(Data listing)
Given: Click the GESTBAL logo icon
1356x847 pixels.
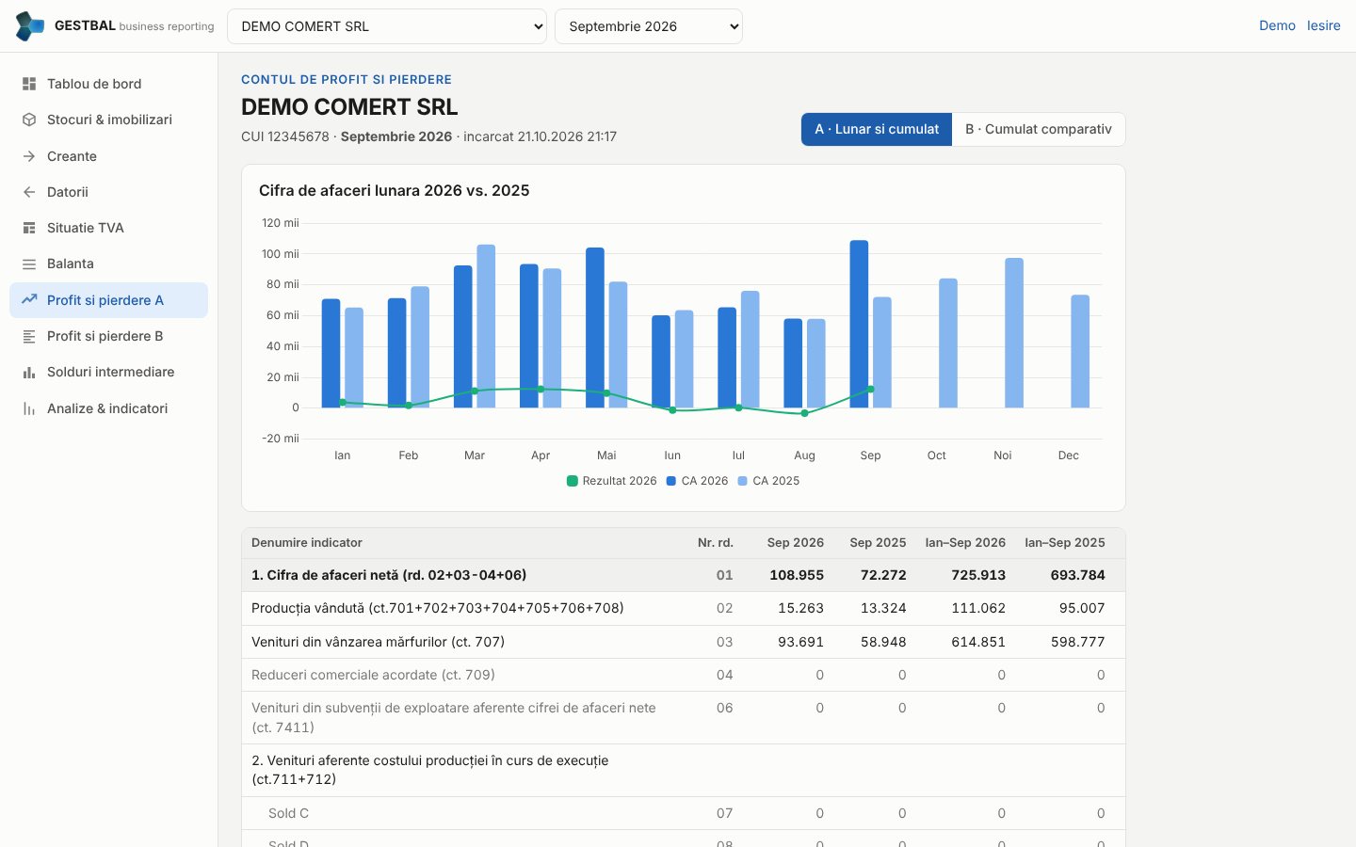Looking at the screenshot, I should click(30, 26).
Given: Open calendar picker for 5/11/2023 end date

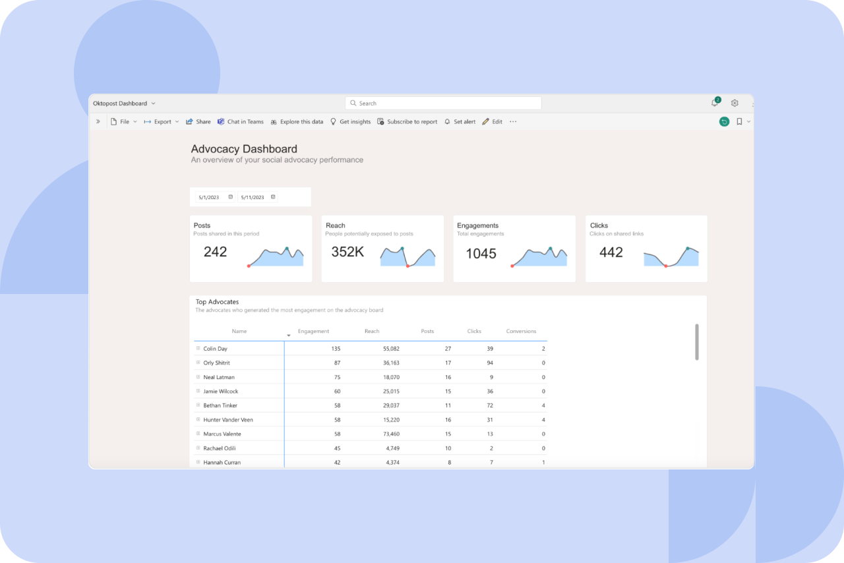Looking at the screenshot, I should click(273, 197).
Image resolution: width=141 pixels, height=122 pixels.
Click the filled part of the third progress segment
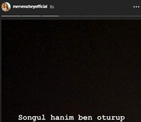click(x=50, y=16)
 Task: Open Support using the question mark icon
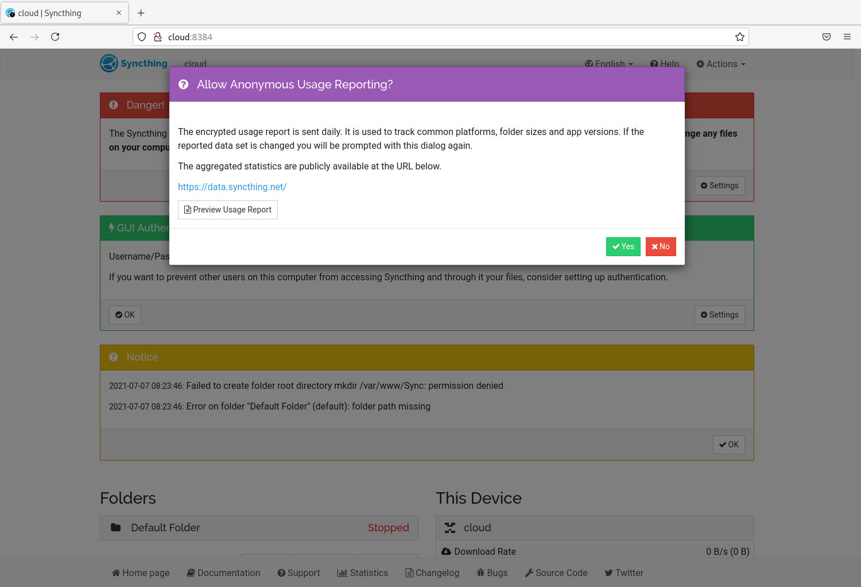click(x=281, y=573)
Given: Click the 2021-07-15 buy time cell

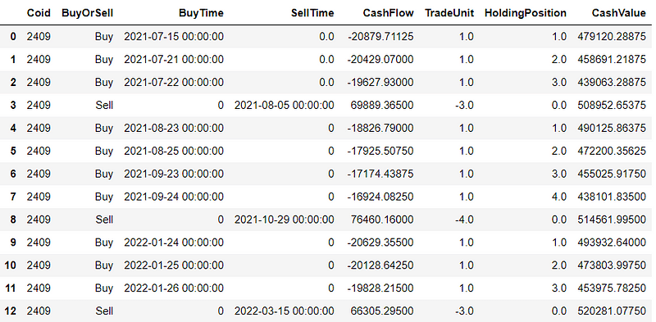Looking at the screenshot, I should 174,37.
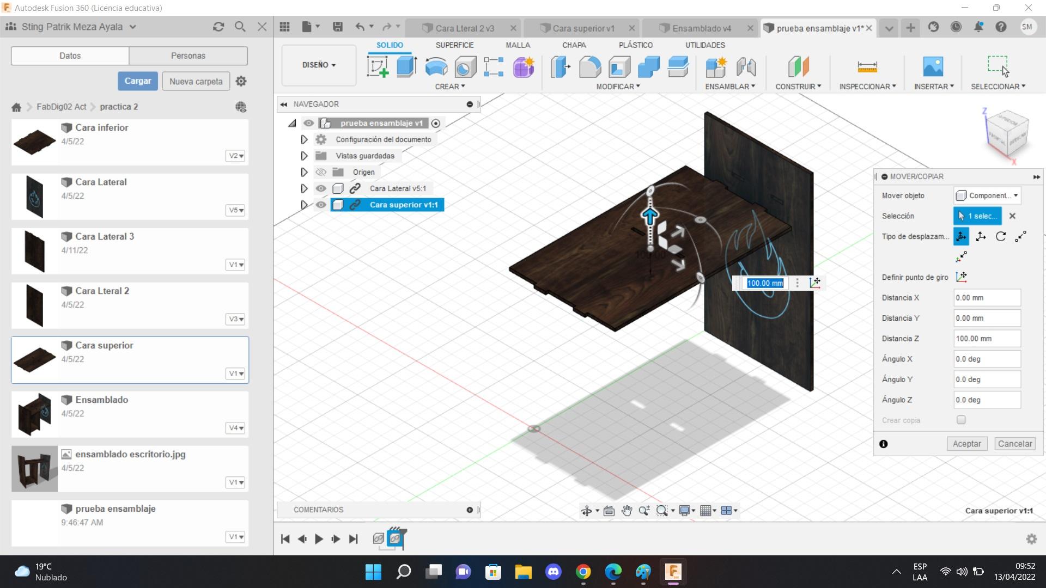Click the Cargar upload button
This screenshot has width=1046, height=588.
pos(138,81)

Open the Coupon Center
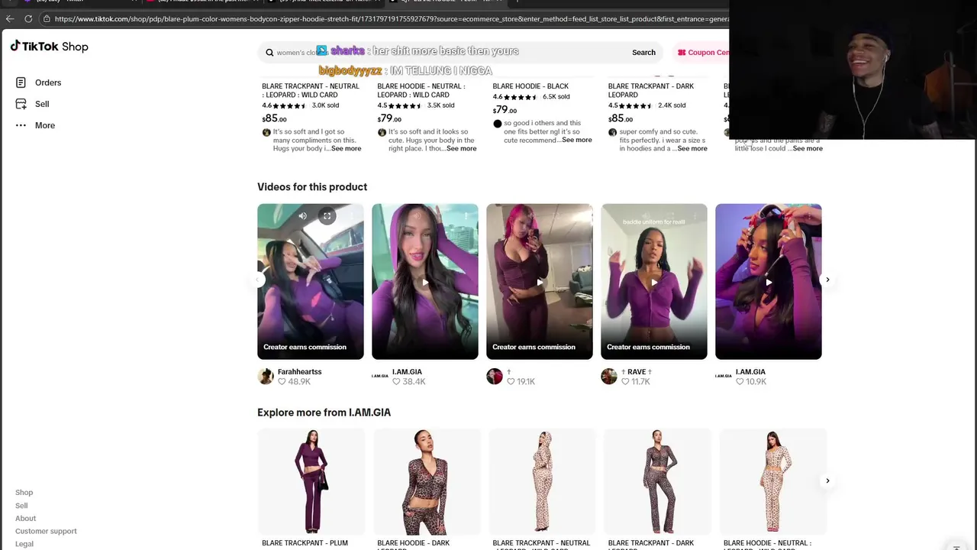702,53
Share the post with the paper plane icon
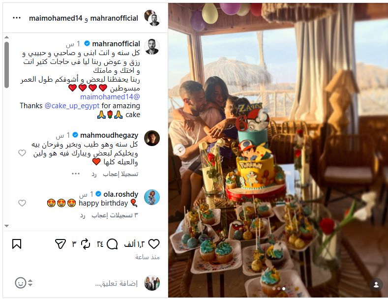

WHAT IS EXPECTED - Rewrite all of the data above, substituting "Request" for every occurrence of "Given" and changing nothing else. Leave the pictures out of your answer.

RESULT -
Request: Click the GESTBAL logo icon
1356x847 pixels.
Looking at the screenshot, I should click(30, 26).
Request: Open calendar picker for 5/11/2023 end date

Looking at the screenshot, I should click(273, 197).
Image resolution: width=141 pixels, height=122 pixels.
Click the filled part of the third progress segment
click(x=50, y=16)
 Task: Open Support using the question mark icon
click(x=281, y=573)
Request: Click the 2021-07-15 buy time cell

Looking at the screenshot, I should 174,37.
Click the Cargar upload button
This screenshot has width=1046, height=588.
pos(138,81)

Open the Coupon Center
702,53
Share the post with the paper plane icon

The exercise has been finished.